A heaviness settled beneath his belt. Damn. He cleared his throat. “Tea looks good. Going to pour us some?”
“Oh, yes.” She was embarrassed to discover she'd forgotten to serve the tea.
Great, Liz. She chalked up another strike against the cool and sophisticated image she'd wanted to project tonight.
She brushed his knee as she poured tea, and tried to ignore the quiver that went through her.
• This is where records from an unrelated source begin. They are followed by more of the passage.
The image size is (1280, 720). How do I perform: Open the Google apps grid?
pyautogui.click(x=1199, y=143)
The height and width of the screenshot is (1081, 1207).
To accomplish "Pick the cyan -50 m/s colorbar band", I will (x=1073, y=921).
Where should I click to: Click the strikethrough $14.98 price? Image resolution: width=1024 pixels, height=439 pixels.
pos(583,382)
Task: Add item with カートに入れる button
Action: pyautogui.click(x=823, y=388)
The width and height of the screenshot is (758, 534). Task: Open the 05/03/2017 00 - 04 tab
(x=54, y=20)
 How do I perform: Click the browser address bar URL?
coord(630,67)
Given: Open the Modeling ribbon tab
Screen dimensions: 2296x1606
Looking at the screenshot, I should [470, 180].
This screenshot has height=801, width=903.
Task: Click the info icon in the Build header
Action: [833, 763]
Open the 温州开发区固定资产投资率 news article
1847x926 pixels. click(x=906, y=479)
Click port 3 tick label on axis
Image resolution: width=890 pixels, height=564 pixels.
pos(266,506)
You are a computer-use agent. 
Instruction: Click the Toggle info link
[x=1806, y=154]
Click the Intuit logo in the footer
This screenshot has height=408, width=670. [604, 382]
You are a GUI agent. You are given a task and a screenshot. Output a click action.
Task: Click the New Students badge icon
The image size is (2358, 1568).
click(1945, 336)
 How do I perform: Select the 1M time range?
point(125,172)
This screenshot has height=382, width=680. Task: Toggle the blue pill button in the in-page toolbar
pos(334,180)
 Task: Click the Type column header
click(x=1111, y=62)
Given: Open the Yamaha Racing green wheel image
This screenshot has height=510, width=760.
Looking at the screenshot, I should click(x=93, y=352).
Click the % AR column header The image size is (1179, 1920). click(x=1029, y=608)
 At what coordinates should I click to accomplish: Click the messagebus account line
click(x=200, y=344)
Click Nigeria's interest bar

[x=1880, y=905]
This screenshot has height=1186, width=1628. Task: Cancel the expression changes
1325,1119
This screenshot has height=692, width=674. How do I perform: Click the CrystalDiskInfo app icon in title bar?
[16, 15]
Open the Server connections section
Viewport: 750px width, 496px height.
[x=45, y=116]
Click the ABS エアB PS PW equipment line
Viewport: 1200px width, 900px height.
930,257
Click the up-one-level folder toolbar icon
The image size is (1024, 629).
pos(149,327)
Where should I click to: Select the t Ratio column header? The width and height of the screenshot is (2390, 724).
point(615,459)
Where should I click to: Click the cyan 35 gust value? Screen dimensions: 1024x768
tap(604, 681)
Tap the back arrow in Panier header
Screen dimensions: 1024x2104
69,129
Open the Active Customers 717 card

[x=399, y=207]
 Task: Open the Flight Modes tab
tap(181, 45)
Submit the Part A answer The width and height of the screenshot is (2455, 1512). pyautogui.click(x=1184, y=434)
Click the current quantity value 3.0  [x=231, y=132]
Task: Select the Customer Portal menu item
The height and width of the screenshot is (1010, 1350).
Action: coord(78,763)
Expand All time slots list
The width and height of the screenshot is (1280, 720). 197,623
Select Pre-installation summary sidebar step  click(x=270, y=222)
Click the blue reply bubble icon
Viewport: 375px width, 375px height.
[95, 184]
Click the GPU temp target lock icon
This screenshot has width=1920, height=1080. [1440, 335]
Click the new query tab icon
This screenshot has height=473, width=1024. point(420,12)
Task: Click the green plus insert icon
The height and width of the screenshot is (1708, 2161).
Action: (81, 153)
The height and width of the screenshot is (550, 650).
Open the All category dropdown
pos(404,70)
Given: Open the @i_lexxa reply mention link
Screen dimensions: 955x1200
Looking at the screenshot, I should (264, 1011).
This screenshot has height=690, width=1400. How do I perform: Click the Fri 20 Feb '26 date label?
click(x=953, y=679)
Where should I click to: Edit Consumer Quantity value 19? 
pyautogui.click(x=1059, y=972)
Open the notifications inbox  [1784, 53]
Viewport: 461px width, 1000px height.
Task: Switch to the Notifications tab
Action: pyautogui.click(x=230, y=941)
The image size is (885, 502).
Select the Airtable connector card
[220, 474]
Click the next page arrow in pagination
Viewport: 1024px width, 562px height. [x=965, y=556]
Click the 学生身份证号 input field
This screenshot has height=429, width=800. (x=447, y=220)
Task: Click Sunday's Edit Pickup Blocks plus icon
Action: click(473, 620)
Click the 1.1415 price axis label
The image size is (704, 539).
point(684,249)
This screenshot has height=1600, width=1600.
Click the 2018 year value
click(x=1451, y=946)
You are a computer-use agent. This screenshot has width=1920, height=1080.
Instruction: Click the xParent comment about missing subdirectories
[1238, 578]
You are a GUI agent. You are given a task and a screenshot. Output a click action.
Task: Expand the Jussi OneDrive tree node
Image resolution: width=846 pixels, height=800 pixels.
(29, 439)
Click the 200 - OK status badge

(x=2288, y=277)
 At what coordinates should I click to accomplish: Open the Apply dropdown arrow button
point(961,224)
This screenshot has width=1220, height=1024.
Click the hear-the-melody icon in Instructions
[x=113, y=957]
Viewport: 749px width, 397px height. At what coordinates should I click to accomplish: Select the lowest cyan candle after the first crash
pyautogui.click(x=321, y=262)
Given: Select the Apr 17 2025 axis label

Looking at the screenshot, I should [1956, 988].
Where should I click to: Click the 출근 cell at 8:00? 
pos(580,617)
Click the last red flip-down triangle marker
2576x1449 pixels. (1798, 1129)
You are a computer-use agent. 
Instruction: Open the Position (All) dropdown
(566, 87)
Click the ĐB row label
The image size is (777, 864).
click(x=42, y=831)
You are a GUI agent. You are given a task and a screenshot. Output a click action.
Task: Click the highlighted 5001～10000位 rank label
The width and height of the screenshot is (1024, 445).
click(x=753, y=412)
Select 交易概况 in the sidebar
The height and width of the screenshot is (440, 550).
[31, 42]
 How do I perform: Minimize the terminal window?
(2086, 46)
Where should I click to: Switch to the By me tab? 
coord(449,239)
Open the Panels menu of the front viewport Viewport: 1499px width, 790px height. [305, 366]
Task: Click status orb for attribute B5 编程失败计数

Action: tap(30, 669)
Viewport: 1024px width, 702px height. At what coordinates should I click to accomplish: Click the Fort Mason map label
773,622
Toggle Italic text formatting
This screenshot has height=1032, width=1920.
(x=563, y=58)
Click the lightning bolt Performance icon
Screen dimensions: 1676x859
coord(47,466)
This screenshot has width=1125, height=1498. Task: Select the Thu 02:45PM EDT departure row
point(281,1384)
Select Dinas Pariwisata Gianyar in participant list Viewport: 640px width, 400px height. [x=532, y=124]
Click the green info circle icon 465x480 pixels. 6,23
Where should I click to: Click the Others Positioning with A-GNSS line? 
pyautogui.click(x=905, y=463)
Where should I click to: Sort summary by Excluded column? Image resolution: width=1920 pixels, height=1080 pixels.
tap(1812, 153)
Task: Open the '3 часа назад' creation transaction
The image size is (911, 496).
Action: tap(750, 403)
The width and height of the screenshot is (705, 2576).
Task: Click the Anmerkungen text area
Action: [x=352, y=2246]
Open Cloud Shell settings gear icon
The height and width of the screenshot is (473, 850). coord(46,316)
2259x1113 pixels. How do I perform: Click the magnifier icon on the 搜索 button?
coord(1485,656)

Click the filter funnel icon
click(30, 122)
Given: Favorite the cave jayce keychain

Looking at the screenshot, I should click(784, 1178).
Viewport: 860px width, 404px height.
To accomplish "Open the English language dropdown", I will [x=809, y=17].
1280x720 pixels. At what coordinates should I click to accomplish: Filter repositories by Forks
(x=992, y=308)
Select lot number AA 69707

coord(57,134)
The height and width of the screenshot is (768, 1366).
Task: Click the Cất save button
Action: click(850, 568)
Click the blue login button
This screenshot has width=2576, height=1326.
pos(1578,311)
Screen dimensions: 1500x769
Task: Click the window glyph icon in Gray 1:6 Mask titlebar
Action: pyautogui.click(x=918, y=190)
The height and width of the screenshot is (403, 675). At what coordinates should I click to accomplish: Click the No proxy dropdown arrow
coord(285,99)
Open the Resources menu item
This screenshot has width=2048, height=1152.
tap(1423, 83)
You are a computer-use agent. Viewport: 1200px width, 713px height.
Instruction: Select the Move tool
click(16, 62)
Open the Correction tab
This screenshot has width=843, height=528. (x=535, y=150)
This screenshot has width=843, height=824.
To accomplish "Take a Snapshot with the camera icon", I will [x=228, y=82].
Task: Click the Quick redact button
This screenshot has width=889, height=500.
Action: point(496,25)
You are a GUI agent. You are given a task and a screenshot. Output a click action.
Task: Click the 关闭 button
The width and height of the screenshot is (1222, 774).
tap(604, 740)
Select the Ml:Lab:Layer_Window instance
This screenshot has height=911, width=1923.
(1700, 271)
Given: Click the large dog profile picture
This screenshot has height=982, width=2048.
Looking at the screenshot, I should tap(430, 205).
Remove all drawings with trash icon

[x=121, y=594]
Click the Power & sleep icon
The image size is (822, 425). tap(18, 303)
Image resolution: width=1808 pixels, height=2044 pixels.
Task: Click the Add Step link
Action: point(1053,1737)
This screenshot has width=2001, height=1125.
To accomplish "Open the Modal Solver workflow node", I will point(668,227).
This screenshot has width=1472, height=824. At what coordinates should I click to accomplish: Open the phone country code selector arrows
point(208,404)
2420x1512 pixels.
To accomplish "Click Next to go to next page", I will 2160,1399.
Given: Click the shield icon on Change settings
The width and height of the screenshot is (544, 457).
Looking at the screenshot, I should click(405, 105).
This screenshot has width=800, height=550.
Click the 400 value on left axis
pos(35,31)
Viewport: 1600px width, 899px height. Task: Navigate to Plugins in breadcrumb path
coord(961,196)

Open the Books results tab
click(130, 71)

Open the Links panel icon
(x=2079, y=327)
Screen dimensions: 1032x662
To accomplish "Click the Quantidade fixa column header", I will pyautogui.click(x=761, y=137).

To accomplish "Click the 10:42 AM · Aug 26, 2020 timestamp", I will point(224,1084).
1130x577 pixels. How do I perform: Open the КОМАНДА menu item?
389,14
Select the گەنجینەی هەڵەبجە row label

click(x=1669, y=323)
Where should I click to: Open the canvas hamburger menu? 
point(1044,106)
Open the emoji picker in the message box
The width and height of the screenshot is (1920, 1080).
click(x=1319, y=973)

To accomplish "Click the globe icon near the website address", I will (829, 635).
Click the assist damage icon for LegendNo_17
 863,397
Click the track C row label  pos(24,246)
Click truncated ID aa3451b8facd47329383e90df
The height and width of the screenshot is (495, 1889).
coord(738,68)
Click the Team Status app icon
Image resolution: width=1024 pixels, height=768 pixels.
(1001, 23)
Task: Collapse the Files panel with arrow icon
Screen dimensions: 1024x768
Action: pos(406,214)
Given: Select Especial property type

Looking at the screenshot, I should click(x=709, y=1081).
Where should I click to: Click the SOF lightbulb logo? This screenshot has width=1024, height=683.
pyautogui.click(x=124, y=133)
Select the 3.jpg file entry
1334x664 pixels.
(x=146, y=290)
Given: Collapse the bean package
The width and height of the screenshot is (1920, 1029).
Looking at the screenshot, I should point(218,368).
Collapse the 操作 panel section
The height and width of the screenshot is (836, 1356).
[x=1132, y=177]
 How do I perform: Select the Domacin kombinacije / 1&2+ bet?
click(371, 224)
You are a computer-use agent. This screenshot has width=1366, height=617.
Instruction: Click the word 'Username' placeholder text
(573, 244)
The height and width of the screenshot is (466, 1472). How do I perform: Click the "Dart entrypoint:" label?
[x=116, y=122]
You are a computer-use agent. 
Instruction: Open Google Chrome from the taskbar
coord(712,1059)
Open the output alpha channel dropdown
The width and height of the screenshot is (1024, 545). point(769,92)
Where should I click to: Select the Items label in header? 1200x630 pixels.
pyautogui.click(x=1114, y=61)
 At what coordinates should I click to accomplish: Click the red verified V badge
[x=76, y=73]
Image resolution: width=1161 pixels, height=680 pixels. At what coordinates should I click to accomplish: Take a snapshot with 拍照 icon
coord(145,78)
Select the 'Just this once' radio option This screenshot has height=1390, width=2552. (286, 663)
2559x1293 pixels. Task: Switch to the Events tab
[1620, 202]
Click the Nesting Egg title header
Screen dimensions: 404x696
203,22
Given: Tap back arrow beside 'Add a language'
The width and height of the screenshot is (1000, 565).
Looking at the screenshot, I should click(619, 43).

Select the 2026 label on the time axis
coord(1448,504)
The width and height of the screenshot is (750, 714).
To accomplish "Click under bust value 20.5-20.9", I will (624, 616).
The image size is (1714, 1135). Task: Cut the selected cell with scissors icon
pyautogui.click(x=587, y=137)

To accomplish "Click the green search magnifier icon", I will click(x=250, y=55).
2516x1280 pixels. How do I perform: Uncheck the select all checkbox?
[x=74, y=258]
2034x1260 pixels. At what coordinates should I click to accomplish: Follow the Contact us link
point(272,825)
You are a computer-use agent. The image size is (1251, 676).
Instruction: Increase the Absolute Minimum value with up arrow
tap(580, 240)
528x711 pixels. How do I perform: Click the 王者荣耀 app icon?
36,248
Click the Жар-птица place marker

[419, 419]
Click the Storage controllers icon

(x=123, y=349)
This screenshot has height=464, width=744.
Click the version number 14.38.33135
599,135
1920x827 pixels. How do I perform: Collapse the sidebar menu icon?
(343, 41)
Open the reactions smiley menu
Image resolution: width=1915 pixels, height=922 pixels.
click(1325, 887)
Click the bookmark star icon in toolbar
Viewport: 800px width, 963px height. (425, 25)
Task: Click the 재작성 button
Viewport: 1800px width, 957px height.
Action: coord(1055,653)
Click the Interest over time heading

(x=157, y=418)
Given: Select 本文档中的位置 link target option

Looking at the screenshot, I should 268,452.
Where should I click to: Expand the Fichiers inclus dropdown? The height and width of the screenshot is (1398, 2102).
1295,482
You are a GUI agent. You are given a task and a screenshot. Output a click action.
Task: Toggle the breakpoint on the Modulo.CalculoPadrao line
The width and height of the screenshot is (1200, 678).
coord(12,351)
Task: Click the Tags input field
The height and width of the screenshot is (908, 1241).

She determinedly picked up a cookie. If she was going to be sinful, better that it be with food.
She went still as Quentin picked up a strand of her hair, eyed it idly, and then proceeded to twist the end of it around his finger.
“Cookie?” she offered.
He chuckled. “Sure.” He paused. “I seem to have my hands full—” he nodded at the hand that still had hold of her long hair “—so why don't you feed it to me?”
“I, umm….”
“Here, I'll give you a hand,” he said, then bent forward to take a healthy bite out of the cookie still in her paralyzed hand.
Oh, my. She felt nervous and languorous at once. How was that possible?
He bent forward for another bite and took the remainder of the cookie out of her hand.
“I hope you like pecan chocolate chip,” she said inanely.
He swallowed. “I do. I hope you do, too.”